SELECTED TEXT —
Local water-quality surveys show that as the Venta flows through Kuršėnai, soluble phosphorus roughly doubles—from about 0.069 milligrammes per litre (mg/L) upstream to 0.135 mg/L downstream—exceeding national water-quality limits. This rise in phosphorus matches a 15% increase in chlorophyll a (from 9.11 to 10.49 microgrammes per L), a standard indicator of algal biomass, and is accompanied by lush growth of duckweed species such as Lemna minor and Spirodela polyrhiza.

Nitrate concentrations also climb by roughly 50%, from 2.27 mg/L upstream to 3.44 mg/L downstream, often exceeding the 2.3 mg/L guideline. Nitrite levels and organic pollution (measured as chemical oxygen demand) likewise regularly surpass safe thresholds. Although healthy aquatic ecosystems typically have a nitrogen-to-phosphorus ratio near 16:1, here the ratio is about 45:1 above the town and 27:1 below it—showing that nitrogen remains in excess even as phosphorus spikes.

Investigation points to two main pollution pathways: insufficiently treated sewage entering via the Urdupis stream, and nutrient-rich runoff from the Pakulmušiai/Kumulša pond system. Together, these inputs fuel heavier algal blooms, dense water-plant cover and an overall decline in water quality downstream of Kuršėnai.

GIVEN INFORMATION —
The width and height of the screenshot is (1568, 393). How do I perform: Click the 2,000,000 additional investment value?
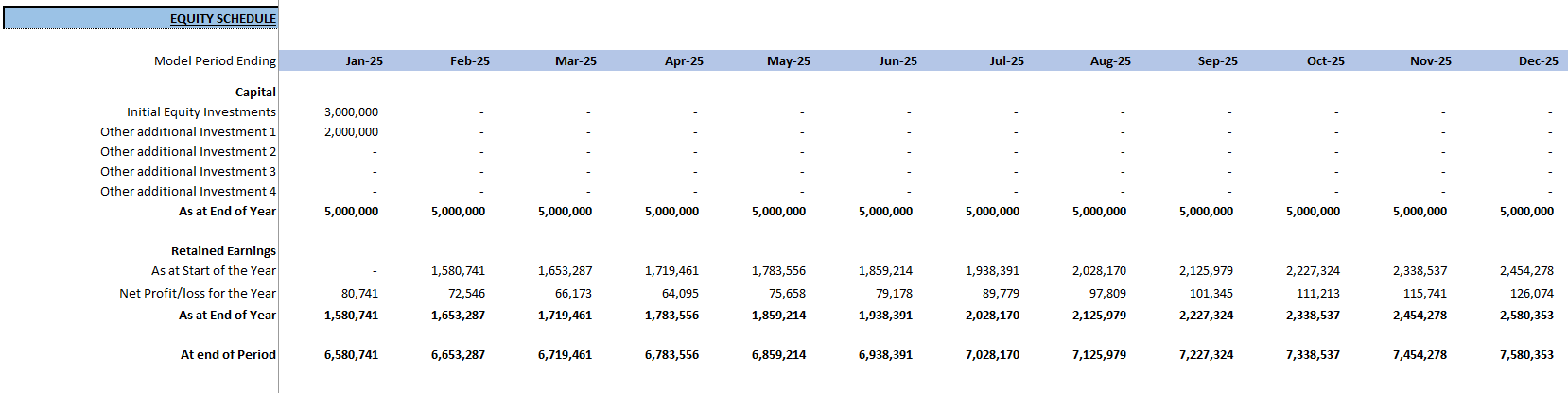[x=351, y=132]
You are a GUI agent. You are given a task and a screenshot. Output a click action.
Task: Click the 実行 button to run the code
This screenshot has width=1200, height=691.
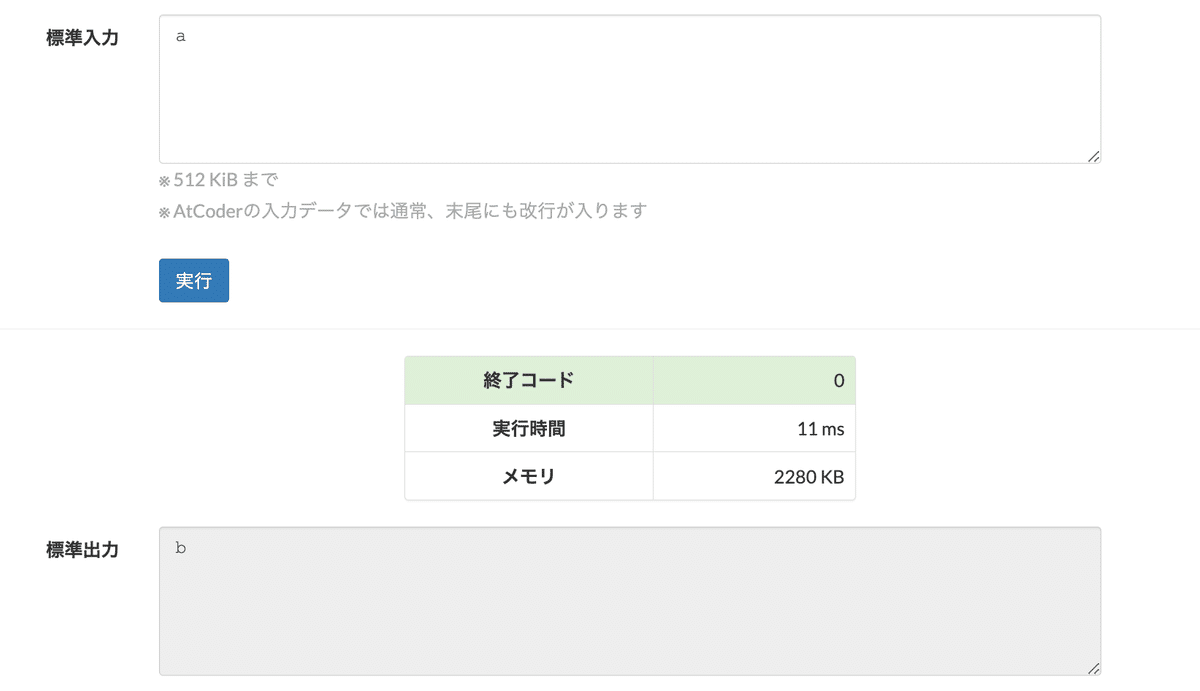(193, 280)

* * *

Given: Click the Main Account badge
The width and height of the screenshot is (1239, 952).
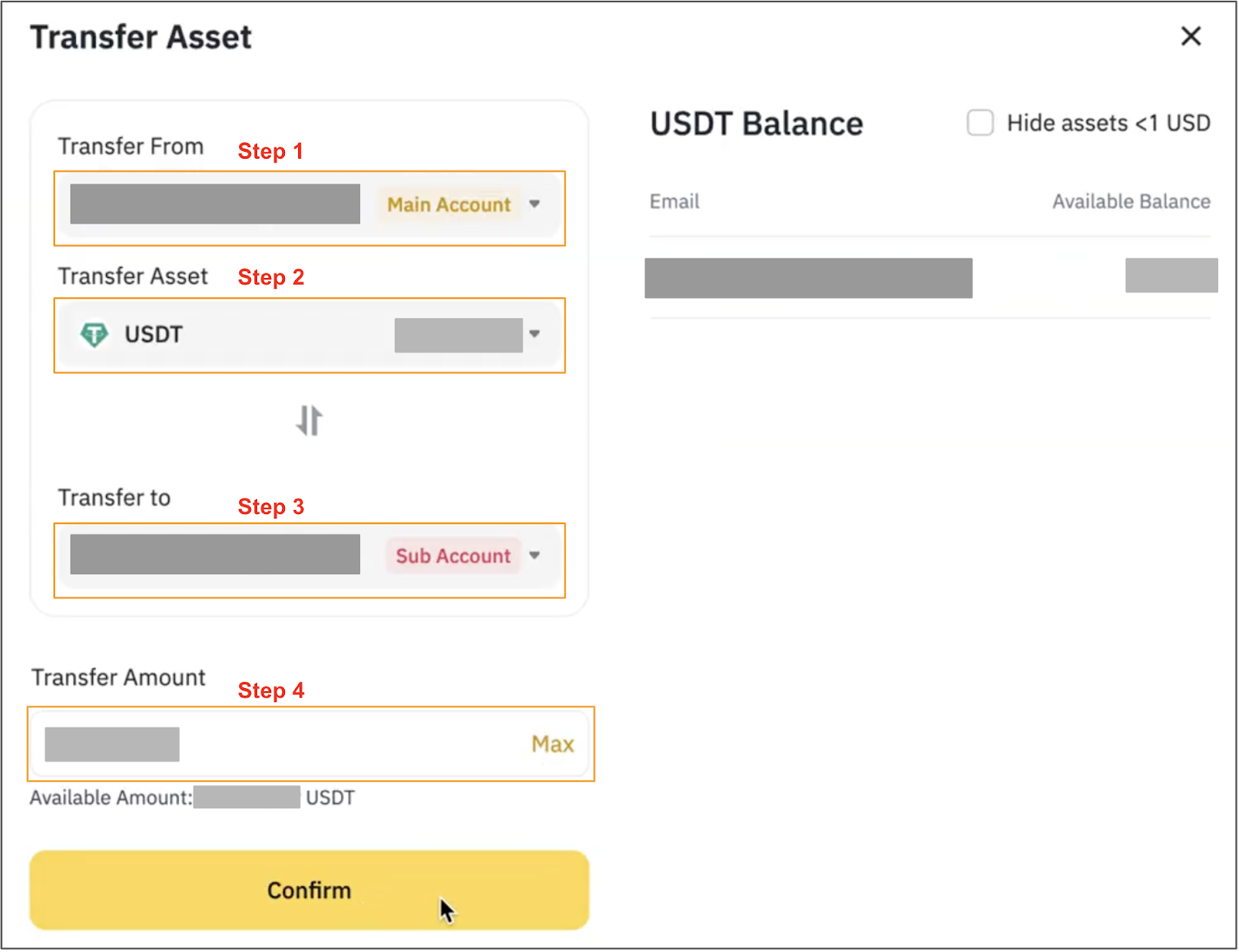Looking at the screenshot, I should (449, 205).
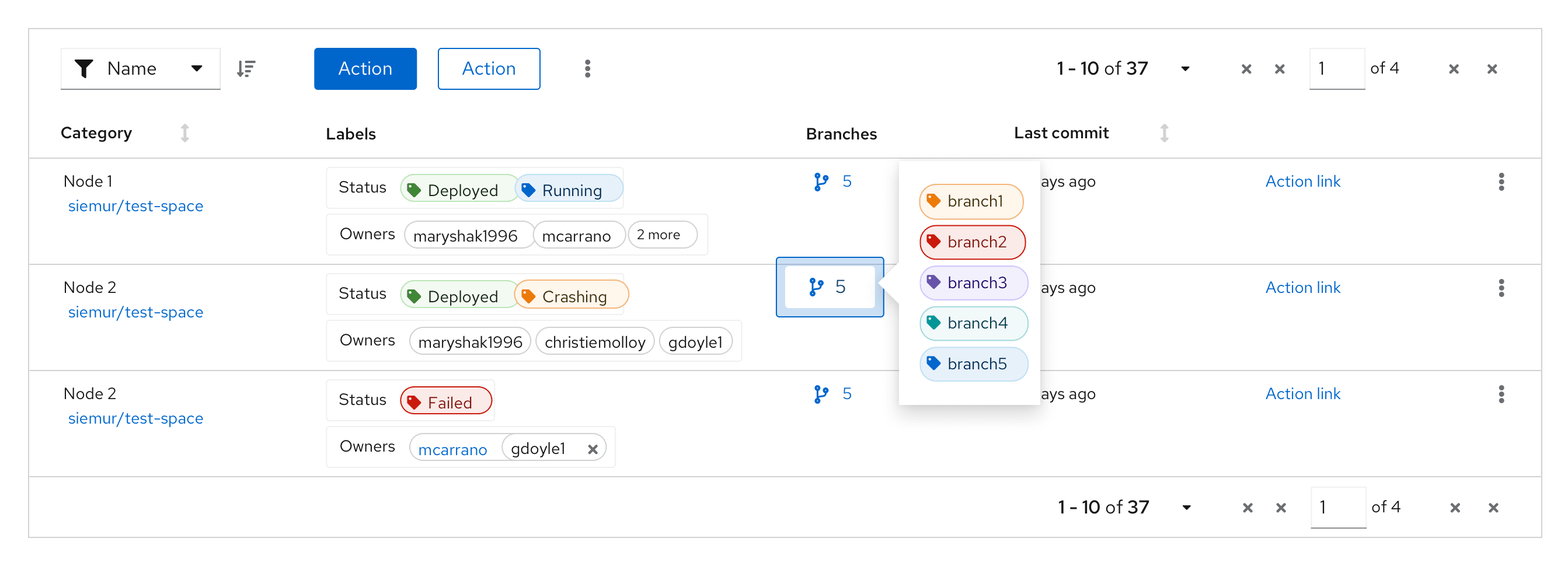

...

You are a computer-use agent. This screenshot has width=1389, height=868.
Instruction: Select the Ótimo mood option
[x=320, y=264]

WHAT THIS EXERCISE ASKS —
a – In the Venta water-quality text, what is the nitrogen-to-phosphorus ratio below Kuršėnai?
b – Continue the Venta water-quality text from where it stops.

RESULTS OF THE TASKS —
a – About 27:1.

b –
A 2016 joint Latvian–Lithuanian study applied WFD mixing-zone guidelines (rules under the EU Water Framework Directive that allow a defined stretch of river immediately below a discharge to temporarily exceed pollution limits before returning to standard levels) to twelve wastewater-discharge sites in the transboundary Venta River Basin. Under low-flow "worst-case" conditions they found that the river lengths needed to dilute total phosphorus and nitrogen discharges to EU standard levels varied from a few metres up to several hundred metres—and in small tributaries even became effectively "unlimited", meaning standards could not be met within the available channel. Of all the priority substances analysed, only nickel required a particularly long mixing zone (over 900 m) to meet the newer bioavailable-nickel standard.